I- Para a perfeição do contrato de empreitada, não é necessário que os contratantes acordem sobre o preço da empreitada - artigo 1211, n. 1 do Código Civil, o que também vale para as alterações subsequentes e obras novas, podendo ser acordadas sem que, do mesmo passo, sejam estabelecidos preços correspondentes
II- No caso dos autos, o Autor, a título de causa de pedir, não se referiu apenas ao contrato de empreitada inicial, mas também às alterações, melhoramentos e obras novas acordadas, e ao não cumprimento por parte do Réu de todos esses acordos, sendo a construção dos anexos uma alteração ou aditamento ao contrato.
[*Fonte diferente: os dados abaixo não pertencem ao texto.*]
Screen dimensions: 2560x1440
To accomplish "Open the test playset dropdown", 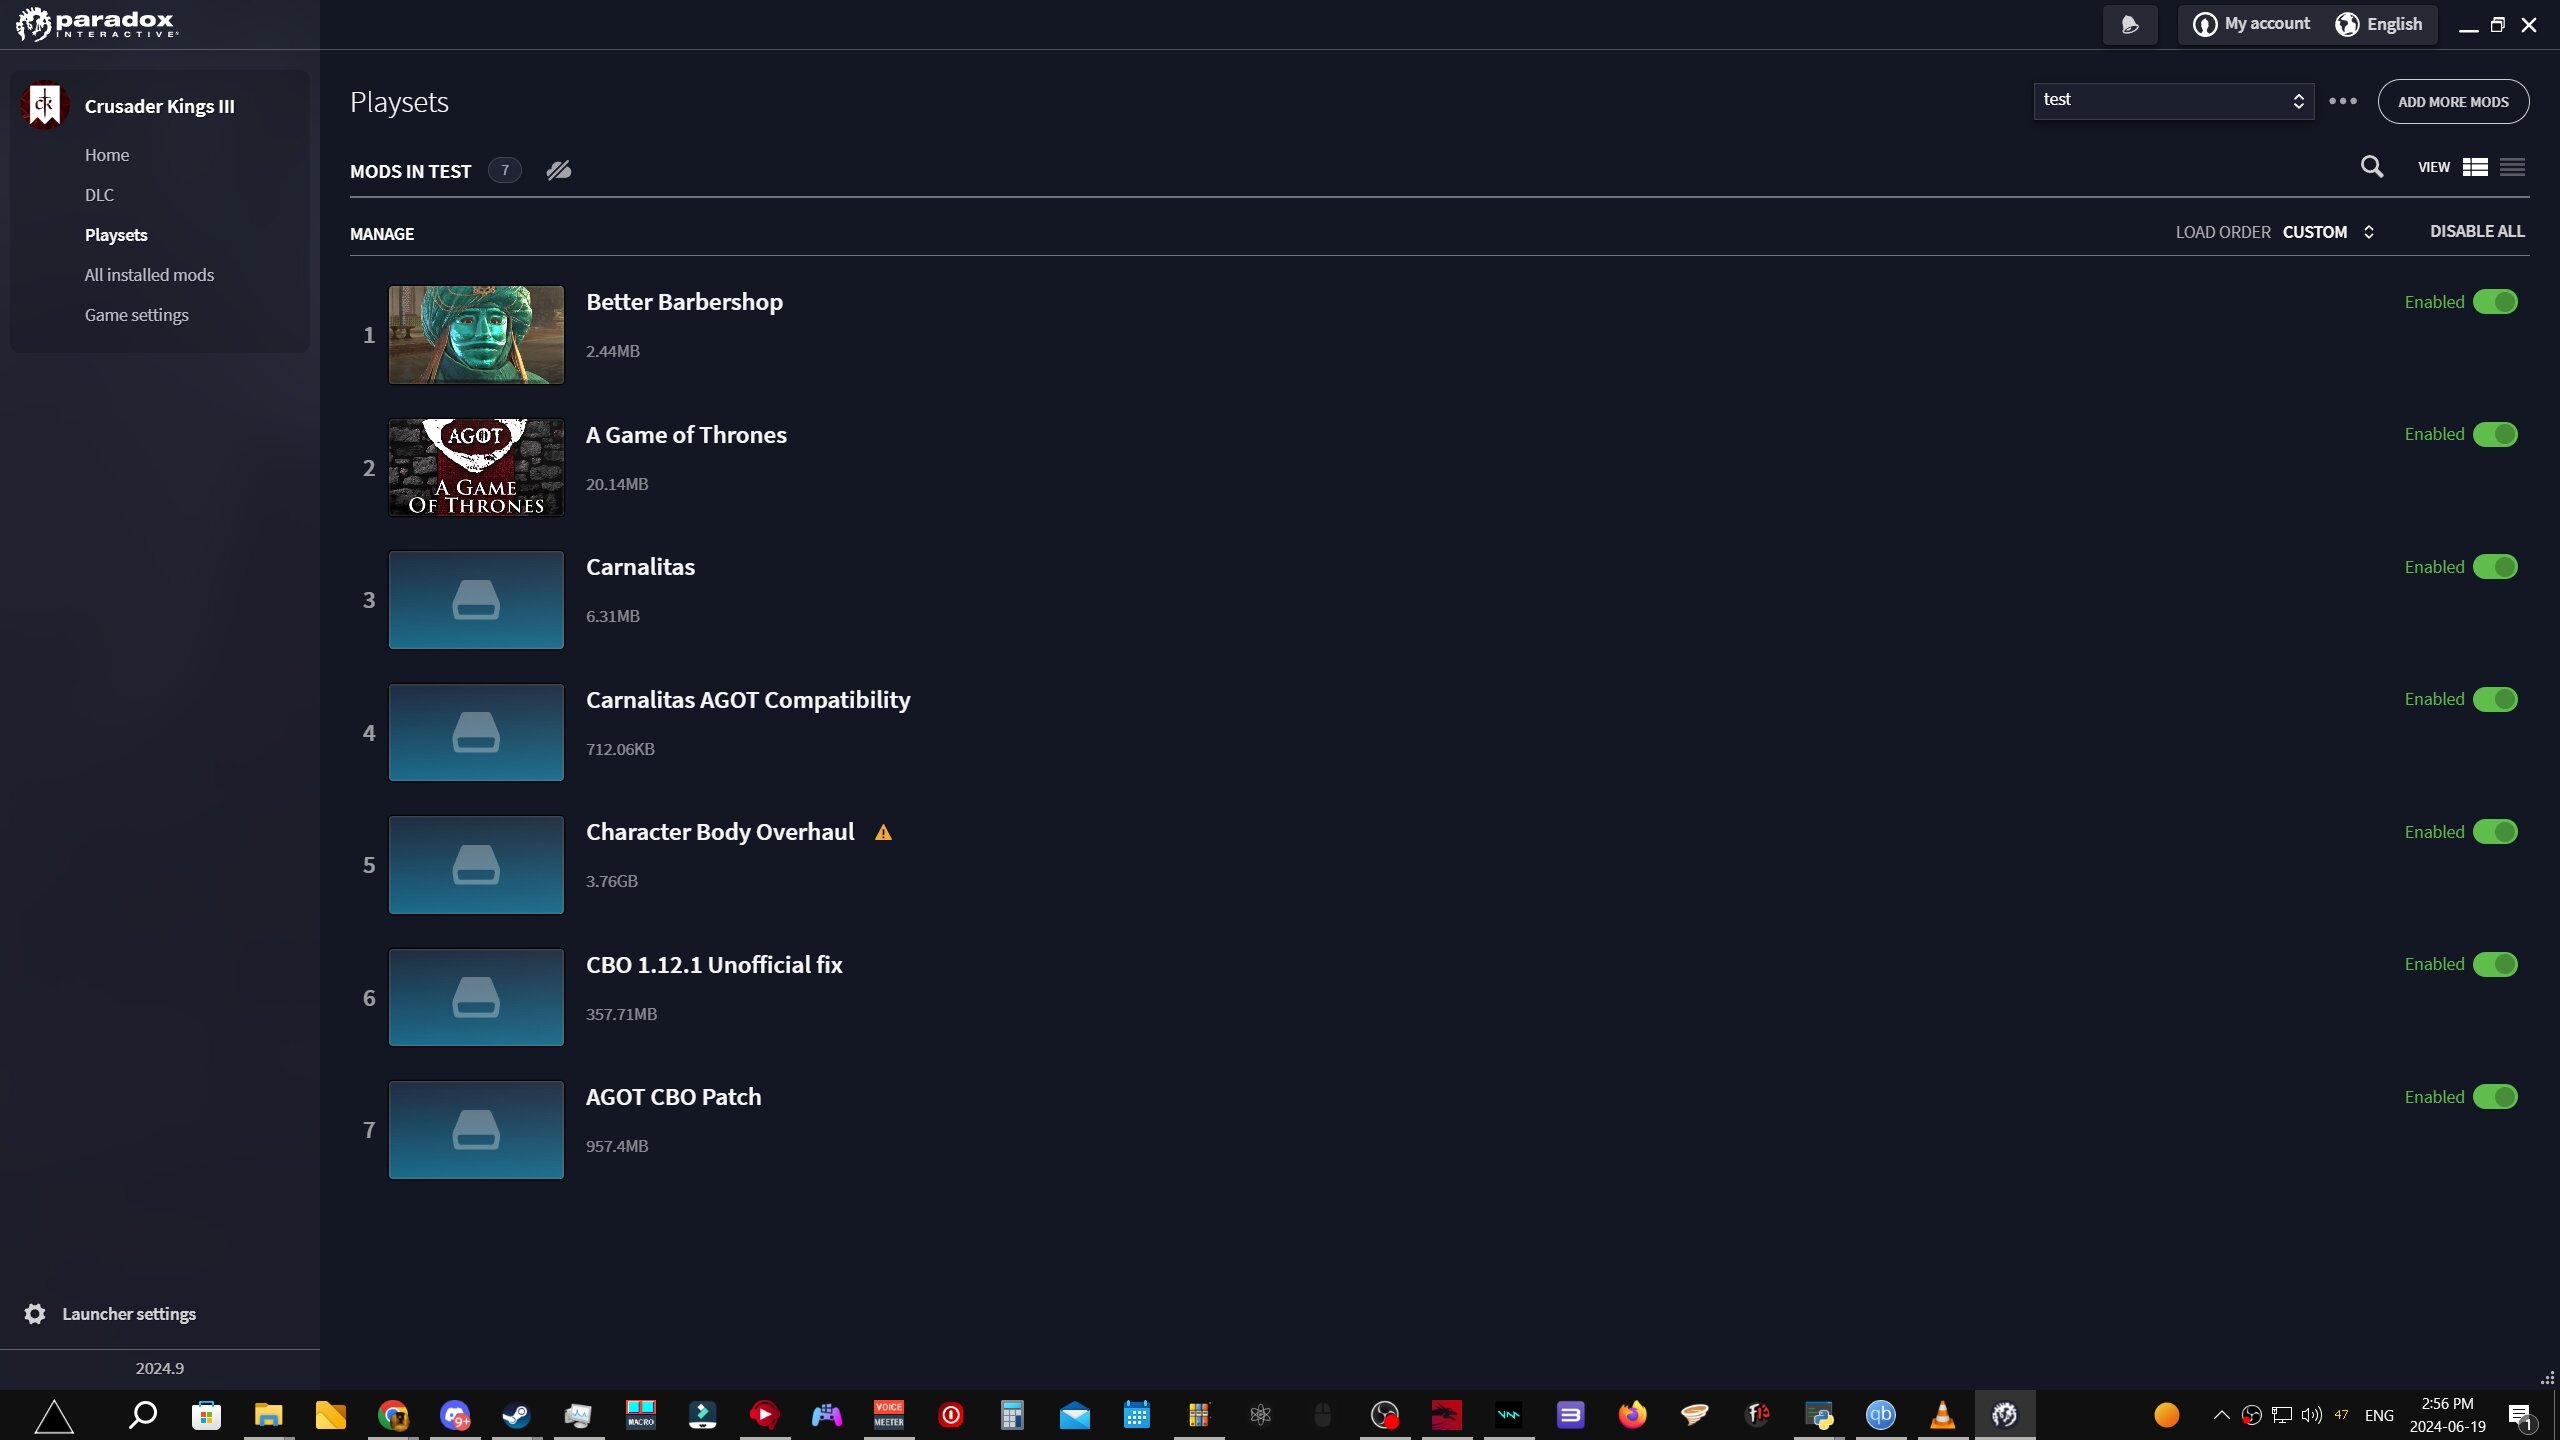I will [x=2172, y=100].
III- Quanto aos juros de mora, o crédito do Autor sobre o Réu, no tocante à quantia que lhe entregou como garantia da execução da empreitada, é um crédito líquido e, por isso, os juros de mora devidos desde a citação; no tocante ao crédito restante, a determinação exacta do seu montante estava dependente, para efeitos subtractivos, da diminuição dos custos daquelas obras novas, alterações e melhoramentos tivessem vindo a implicar no preço inicial da empreitada, pelo que se trata de um crédito íliquido, pelo que os juros de mora só são devidos a partir da sentença, pois o Autor não alegou e provou que essa íliquidez fosse devida a culpa do devedor.